• _Collected data entries_
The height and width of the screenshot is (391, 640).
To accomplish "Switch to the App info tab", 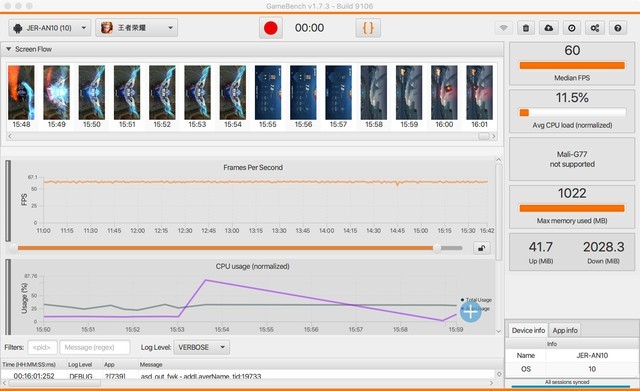I will [565, 330].
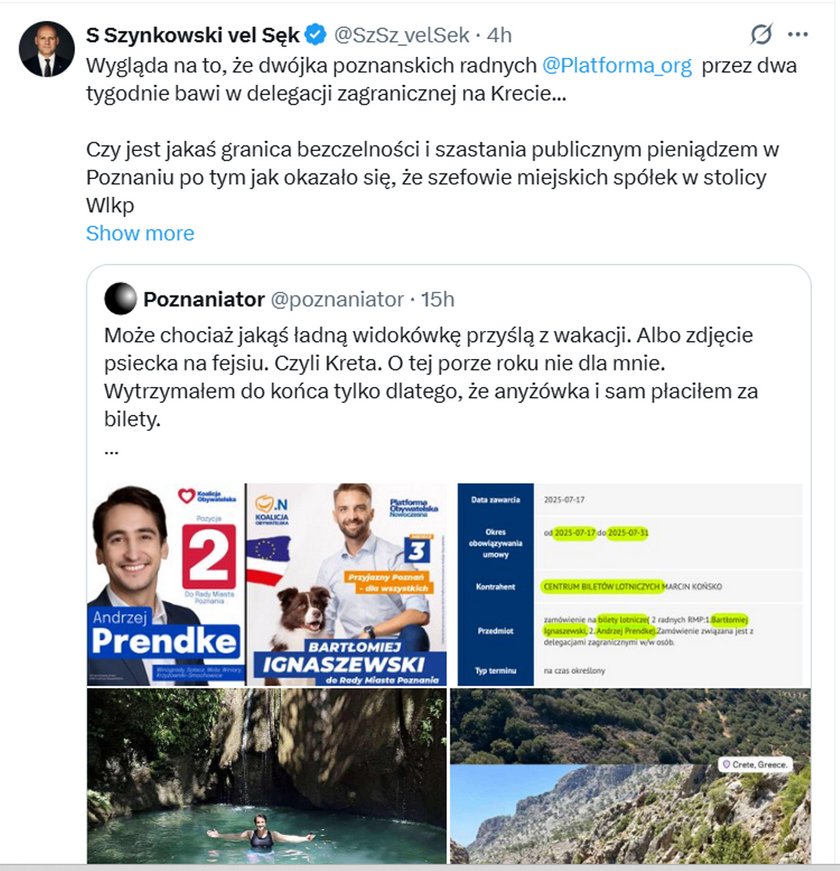Open the S Szynkowski vel Sęk display name
840x871 pixels.
click(x=193, y=35)
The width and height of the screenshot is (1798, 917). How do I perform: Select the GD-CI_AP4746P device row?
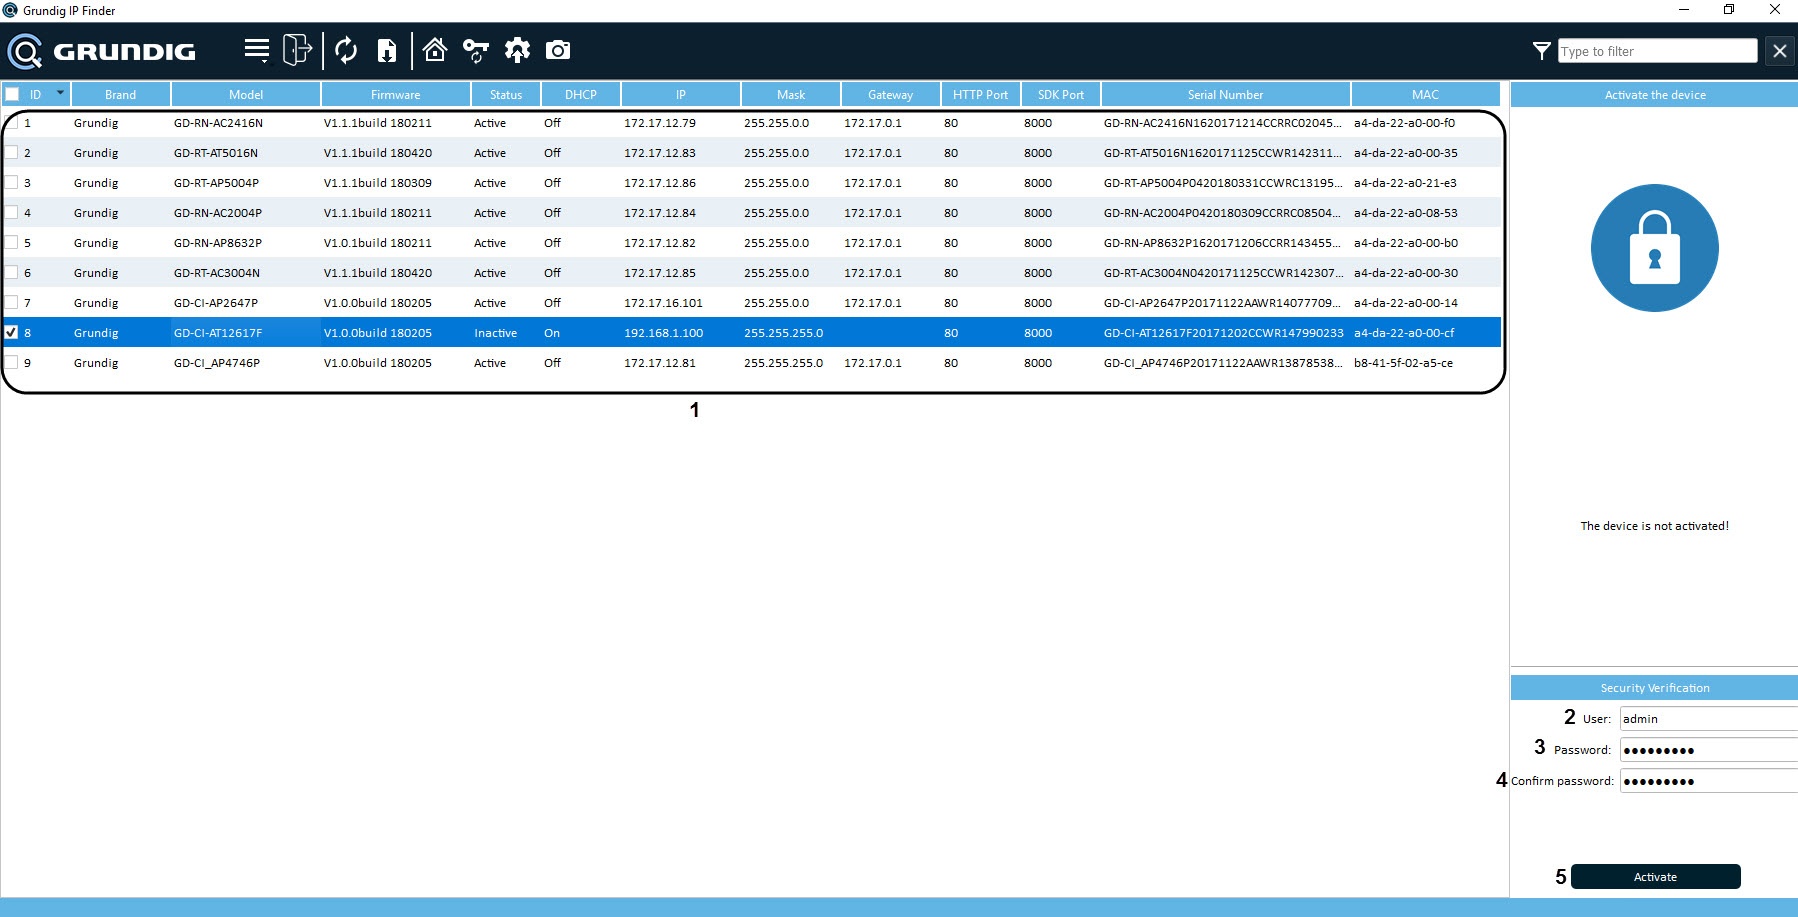coord(217,363)
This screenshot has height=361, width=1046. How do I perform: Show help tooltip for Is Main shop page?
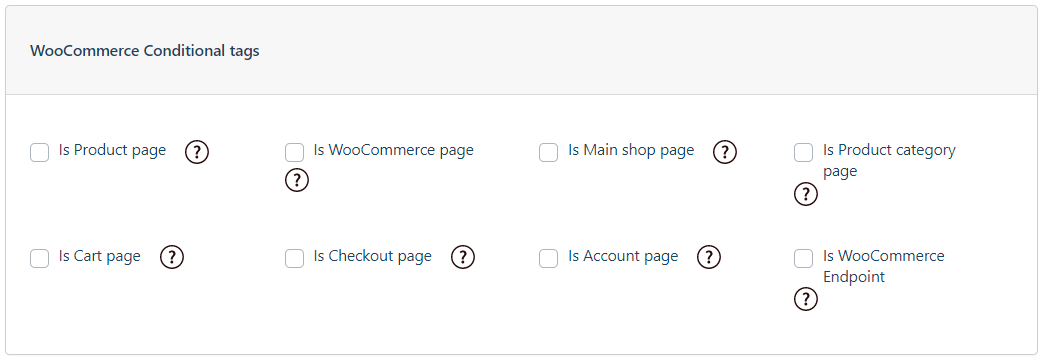click(x=725, y=152)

• _Task statement_
Where the line containing "The width and" appears in the data above, begin there and output every line through the last, exactly and without pictures.

• _Solution to this task_
The width and height of the screenshot is (1798, 917). How do I perform: Select the GD-CI_AP4746P device row?
coord(217,363)
This screenshot has height=361, width=1046. How do I perform: Show help tooltip for Is Main shop page?
click(x=725, y=152)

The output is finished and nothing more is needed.